**DESCRIPTION OF THE TASK**
Identify each line of the items below that contains the word "Switch", and copy every such line in full.

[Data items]
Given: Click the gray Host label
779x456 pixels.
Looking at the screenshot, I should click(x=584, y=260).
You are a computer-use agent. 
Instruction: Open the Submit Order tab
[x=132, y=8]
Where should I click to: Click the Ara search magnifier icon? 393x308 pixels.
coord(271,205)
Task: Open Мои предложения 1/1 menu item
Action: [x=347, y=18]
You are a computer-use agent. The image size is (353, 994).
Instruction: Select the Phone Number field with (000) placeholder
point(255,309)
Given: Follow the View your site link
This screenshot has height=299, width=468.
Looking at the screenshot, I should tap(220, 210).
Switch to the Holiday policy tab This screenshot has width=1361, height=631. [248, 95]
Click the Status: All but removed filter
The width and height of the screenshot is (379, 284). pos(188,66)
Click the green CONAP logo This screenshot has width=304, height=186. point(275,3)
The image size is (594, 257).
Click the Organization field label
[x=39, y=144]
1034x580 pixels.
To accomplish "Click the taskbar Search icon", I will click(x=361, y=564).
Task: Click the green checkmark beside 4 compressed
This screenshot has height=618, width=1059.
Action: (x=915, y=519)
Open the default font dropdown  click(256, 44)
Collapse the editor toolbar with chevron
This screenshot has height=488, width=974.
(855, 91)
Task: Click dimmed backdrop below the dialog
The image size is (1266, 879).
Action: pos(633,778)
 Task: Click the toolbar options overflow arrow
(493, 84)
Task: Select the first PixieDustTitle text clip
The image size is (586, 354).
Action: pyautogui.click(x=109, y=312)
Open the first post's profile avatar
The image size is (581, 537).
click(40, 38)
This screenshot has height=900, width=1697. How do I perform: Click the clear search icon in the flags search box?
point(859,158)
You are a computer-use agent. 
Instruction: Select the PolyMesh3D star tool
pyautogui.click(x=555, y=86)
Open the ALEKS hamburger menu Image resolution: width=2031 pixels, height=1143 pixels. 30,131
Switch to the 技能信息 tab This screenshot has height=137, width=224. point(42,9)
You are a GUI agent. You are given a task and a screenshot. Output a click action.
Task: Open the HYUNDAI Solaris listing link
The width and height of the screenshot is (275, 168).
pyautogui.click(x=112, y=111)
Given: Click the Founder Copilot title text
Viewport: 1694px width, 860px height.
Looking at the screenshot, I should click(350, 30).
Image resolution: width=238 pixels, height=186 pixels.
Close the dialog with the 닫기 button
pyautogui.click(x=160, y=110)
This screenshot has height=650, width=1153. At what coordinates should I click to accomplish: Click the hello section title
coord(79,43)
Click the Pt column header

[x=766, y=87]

**REPLY**
Switch to the Holiday policy tab This screenshot has width=1361, height=631. [248, 95]
Switch to the 技能信息 tab This screenshot has height=137, width=224. point(42,9)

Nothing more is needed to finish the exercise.